Millions of pounds of textiles are tossed into landfills across the United States each year.
In our "disposable" society, almost-new clothes are thrown into the garbage without a second glance. USAgain provides people with a convenient option to part with their reusable textiles, instead of letting them fill up valuable space on our Earth.
By re-wearing and reusing clothes we save precious natural resources, reduce pollution and prevent the emission of climate changing greenhouse gases. The raw material production and manufacturing of new clothes is a resource and energy intensive process. So every item of clothing saved is a big benefit for the planet.

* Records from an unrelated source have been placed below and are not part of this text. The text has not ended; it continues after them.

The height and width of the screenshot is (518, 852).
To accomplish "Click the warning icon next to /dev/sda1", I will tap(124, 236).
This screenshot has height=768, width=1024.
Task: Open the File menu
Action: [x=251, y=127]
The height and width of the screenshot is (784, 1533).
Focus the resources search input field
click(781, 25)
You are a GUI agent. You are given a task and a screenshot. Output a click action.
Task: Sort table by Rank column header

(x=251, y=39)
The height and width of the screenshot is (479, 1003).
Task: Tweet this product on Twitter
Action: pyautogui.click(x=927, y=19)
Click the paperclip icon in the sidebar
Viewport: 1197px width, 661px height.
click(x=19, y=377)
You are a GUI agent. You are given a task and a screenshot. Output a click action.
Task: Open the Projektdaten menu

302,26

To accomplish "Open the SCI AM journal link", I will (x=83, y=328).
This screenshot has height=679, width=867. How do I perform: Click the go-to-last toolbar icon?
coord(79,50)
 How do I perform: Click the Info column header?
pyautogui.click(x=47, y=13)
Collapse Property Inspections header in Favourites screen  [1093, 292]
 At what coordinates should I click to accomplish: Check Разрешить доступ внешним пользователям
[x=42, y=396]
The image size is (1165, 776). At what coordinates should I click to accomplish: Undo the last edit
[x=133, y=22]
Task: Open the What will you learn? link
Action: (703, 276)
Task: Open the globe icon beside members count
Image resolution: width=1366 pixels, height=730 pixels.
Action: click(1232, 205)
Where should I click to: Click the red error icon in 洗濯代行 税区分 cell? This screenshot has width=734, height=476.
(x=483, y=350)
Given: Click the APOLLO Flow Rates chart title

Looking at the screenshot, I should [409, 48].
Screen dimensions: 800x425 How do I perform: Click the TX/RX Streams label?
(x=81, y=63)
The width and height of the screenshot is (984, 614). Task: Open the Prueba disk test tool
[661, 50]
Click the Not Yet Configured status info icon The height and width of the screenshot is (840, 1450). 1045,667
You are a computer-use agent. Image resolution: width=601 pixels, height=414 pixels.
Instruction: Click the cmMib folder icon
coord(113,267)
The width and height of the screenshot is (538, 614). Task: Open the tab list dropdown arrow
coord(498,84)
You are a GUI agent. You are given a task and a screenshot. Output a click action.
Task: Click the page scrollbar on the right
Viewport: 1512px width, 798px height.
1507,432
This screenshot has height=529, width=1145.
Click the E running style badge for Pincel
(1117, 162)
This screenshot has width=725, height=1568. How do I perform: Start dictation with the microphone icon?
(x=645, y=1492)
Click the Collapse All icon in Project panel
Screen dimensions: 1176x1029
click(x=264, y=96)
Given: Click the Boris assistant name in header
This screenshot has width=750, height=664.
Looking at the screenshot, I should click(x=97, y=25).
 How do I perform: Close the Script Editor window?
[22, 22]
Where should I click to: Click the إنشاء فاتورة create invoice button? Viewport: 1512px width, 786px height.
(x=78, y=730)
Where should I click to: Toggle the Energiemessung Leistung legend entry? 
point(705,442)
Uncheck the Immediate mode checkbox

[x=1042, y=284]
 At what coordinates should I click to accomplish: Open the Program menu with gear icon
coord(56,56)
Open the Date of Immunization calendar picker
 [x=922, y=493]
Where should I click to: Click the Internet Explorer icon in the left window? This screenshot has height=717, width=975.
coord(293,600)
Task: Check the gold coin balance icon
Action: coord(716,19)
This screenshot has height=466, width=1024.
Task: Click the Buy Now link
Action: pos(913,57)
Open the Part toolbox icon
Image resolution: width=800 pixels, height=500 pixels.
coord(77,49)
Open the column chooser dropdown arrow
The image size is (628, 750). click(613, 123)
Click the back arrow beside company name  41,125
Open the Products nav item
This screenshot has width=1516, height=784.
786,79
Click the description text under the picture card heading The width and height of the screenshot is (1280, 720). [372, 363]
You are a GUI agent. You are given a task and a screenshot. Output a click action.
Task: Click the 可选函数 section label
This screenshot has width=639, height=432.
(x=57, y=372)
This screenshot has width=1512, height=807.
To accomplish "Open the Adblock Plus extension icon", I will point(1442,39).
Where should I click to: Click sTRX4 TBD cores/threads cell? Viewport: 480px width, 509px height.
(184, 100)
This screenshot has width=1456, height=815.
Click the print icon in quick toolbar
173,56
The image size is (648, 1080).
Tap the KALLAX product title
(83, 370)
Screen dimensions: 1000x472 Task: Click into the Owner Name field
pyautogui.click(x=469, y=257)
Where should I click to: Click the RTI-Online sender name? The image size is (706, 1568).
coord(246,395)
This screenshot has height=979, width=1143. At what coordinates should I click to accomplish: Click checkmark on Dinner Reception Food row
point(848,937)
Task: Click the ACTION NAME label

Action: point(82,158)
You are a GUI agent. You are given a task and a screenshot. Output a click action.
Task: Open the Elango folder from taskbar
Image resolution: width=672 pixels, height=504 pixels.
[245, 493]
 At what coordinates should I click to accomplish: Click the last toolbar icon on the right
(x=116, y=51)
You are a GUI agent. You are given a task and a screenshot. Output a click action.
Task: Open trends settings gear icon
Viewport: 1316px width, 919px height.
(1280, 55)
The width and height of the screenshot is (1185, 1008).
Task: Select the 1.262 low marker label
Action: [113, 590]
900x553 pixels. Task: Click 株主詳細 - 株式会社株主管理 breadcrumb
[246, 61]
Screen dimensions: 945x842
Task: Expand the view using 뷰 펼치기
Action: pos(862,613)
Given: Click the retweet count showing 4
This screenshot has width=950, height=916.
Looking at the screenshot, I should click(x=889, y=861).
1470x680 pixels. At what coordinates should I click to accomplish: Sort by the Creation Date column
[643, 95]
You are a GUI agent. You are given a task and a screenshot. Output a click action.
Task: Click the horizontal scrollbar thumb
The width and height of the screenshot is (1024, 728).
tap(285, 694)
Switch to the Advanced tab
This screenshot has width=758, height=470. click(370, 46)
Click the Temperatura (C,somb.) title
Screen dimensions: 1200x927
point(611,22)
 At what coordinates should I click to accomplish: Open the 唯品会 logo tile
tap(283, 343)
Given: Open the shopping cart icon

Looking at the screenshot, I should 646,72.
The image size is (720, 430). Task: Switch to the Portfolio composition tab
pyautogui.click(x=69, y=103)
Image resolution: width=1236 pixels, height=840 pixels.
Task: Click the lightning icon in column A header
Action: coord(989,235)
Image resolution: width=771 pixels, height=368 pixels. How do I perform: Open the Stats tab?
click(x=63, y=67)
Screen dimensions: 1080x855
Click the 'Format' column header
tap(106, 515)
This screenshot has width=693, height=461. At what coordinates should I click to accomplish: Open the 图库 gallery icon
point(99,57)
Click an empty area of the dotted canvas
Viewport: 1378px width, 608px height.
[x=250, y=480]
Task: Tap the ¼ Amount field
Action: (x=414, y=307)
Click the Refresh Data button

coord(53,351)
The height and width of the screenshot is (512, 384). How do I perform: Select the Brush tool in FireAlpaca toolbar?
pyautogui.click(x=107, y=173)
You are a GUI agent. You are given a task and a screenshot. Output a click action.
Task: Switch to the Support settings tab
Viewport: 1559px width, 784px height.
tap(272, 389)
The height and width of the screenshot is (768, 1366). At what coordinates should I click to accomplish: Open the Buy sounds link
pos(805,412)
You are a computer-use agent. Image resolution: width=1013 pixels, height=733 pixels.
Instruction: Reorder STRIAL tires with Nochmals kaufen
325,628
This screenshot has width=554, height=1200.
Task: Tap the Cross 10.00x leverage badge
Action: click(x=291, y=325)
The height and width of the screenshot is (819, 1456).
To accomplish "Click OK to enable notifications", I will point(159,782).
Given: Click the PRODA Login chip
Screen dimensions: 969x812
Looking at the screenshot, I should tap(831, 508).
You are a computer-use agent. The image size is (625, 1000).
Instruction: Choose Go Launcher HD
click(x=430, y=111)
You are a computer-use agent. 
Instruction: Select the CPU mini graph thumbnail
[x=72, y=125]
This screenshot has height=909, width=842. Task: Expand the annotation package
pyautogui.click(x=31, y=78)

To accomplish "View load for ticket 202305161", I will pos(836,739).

The raw material production and manufacturing of new clothes is a resource and energy intensive process. Every item of clothing saved represents a big benefit for the planet. Since 1980, textile consumption in the U.S. has increased five-fold. This means that every man, woman and child now buys more than 81 pounds of textiles every year. This includes 66 pounds of clothes, footwear, towels, sheets and pillowcases, of which about 10 pounds will be reused or recycled, leaving 56 pounds to be thrown in the trash.
Curbing Water Pollution
It takes 1,300 gallons of water to grow the cotton to produce just one T-shirt. Conventionally grown cotton, one of the most popular clothing fibers, is also one of the most water- and pesticide-dependent crops. According to the World Bank, 17-20% of industrial water pollution is due to textile dyeing and treatment. Up to 72 chemicals found in polluted water come directly from the textile dyeing process. Thirty of these cannot be removed or completely extracted. At an increasing rate, Earth's water supplies are threatened by industrial pollutants emitted from the textile industry, though, the greatest cause for concern lies in China and India, where most of the textiles, including those consumed in the US, are manufactured.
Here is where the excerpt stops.